On Wed, Oct 12, 2016 at 3:37 PM, Ted F.A. van Gaalen via swift-evolution <
swift-evolution@swift.org> wrote:

> Hi David,
>
> Thanks for your reply., OK, I think I understand.
>
> It then is a capacity problem, right?
>
> In effect, it means restricting people from bringing perhaps very valuable
> (not necessarily my contributions)
> and essential ideas forward, which could play a crucial role improving
> Swift.
>
> I think this is a very negative aspect. surely bouncing creative people
> away,
> dropping their efforts and interest here altogether.
>
> The question then remains, where / when / how can one bring topics
> that are taking a longer stretch and are not bound to a certain release of
> Swift,
> seemingly “outside” of this restriction under attention?
>
> if swift evolution is (currently? ) not open for new ideas/topics:
> I thought that was the primary purpose of Swift evolution?
>
> Kind Regards
> Ted
>

[Edit: David just wrote a very nice reply, but since I'm mostly done with
this email, I'll send it along anyway as a companion response.]

I think this is worth a reply, if only because I think we've touched on the
underlying issues somewhat obliquely in the past.

It's enormously interesting to talk about important questions of language
design here on the list: that's why we're here.

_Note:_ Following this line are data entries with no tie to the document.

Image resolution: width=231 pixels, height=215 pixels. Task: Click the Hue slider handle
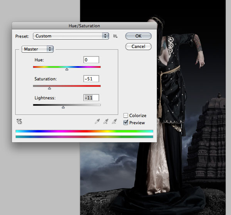click(67, 70)
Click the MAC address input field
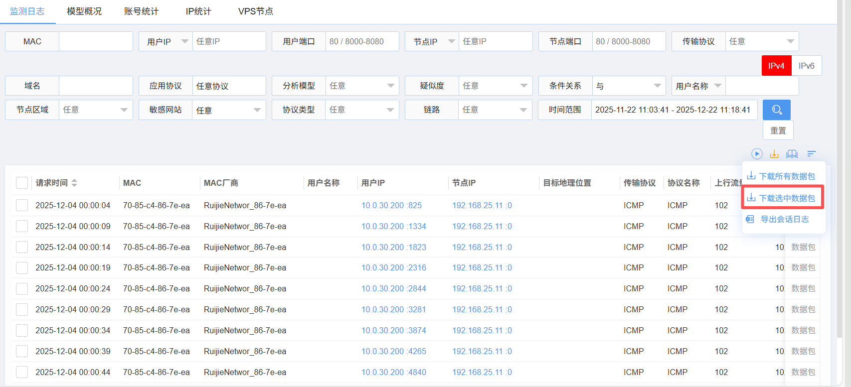The width and height of the screenshot is (851, 387). (x=96, y=41)
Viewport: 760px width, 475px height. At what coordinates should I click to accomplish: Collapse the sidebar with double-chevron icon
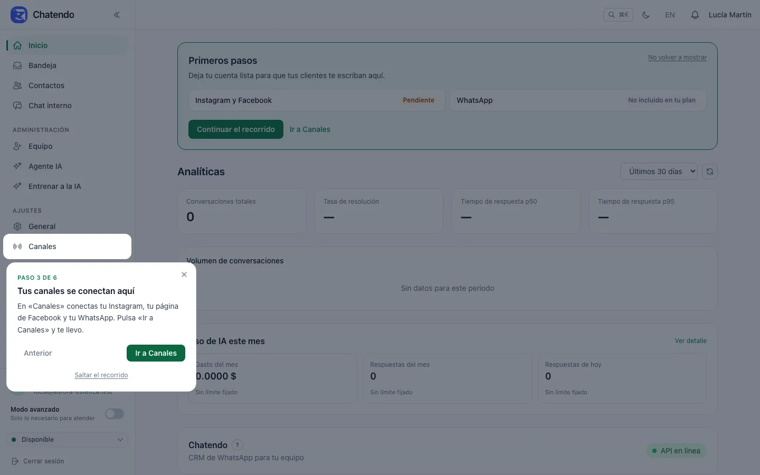coord(117,15)
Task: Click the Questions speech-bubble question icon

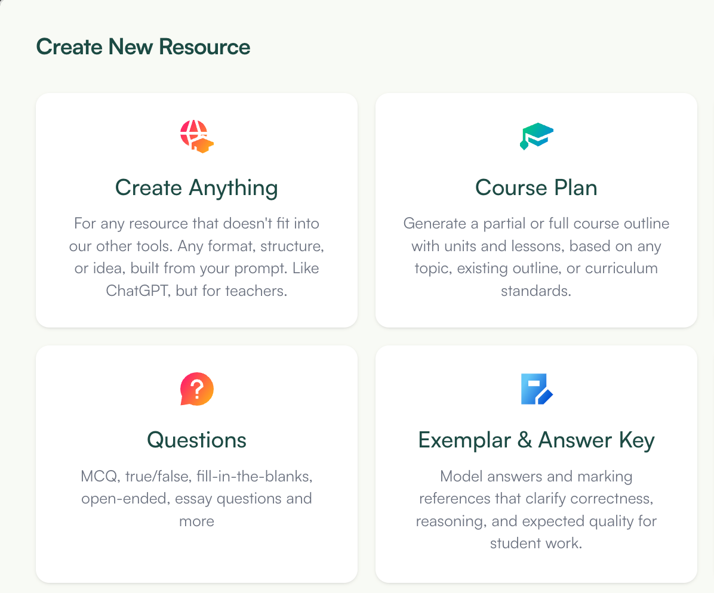Action: point(196,389)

And it's been magical to
see that an idea written here, pitched convincingly, comes into being in
the next version of a programming language.

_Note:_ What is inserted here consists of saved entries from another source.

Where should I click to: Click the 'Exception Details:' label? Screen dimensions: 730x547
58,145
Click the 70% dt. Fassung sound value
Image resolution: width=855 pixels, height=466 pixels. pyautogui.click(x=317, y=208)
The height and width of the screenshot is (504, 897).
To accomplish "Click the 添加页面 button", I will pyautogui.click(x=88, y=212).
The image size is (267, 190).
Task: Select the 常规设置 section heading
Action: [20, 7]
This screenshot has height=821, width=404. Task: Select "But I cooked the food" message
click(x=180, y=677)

Except it's not magic. Dozens if not hundreds of people spend time thinking
about and debating concrete implementation details, then a group of people
painstakingly implements the result. During the Swift 3 time frame, the
illusion of magic fell apart because even some excellently pitched ideas,
carefully thought out, never became reality. This results in a huge loss of
time and effort. Everything that didn't make it into Swift 3 needs to be
re-evaluated to some extent because features are not designed in a vacuum
and must fit in with the rest of the language. The best solution for a
problem that we could design after the Swift 2 release would look very
different from the best solution that we can design now.

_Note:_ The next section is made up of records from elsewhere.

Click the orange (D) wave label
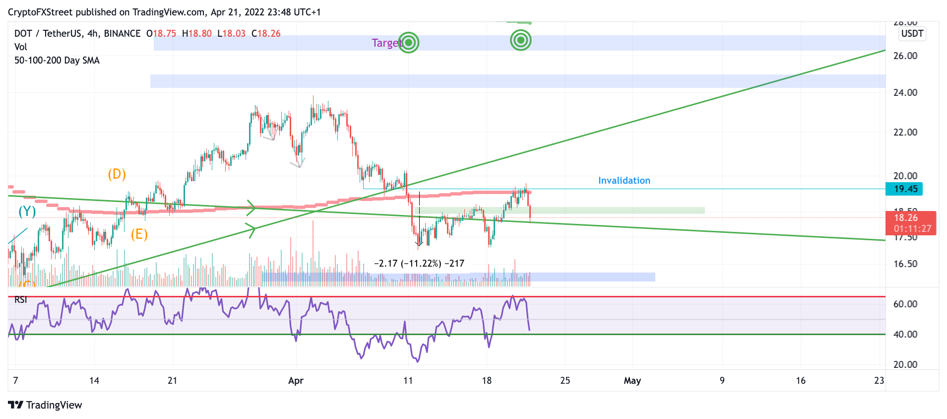The height and width of the screenshot is (419, 947). click(x=117, y=174)
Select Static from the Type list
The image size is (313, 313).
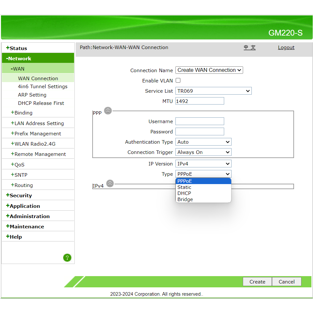click(x=184, y=187)
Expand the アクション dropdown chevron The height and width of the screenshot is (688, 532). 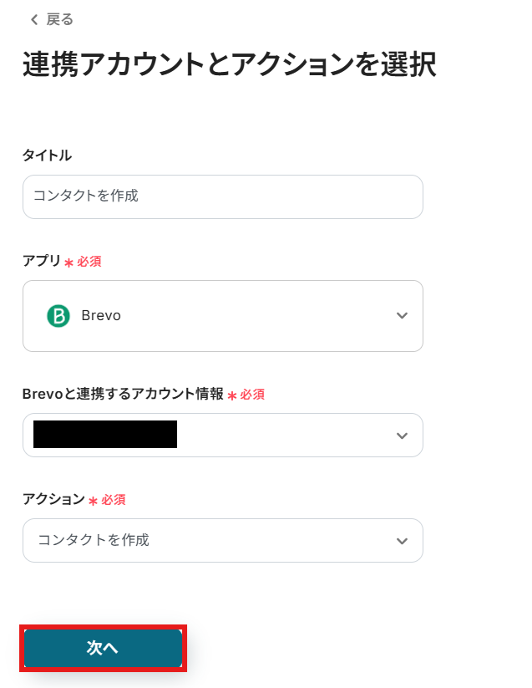point(402,541)
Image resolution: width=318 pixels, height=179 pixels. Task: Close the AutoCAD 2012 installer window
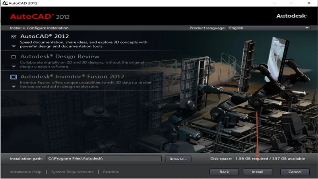309,3
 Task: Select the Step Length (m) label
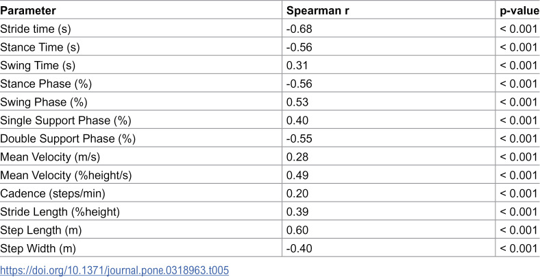[x=40, y=230]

The point is, since nothing is really magic, we have to make a concession
to the reality that ideas too far from identified priorities are much less
likely to become part of the next release. It may be fun and creative to
think about how, hypothetically, one would design dynamic facilities to
support Swift 3, but the truth is that there will never be a release based
on Swift 3 that additionally has dynamic facilities. It is simply not a
productive use of anyone's creativity, time, or effort to imagine how that
might look; we're better off channeling everyone's energy towards making
the real, actual upcoming release of Swift even better.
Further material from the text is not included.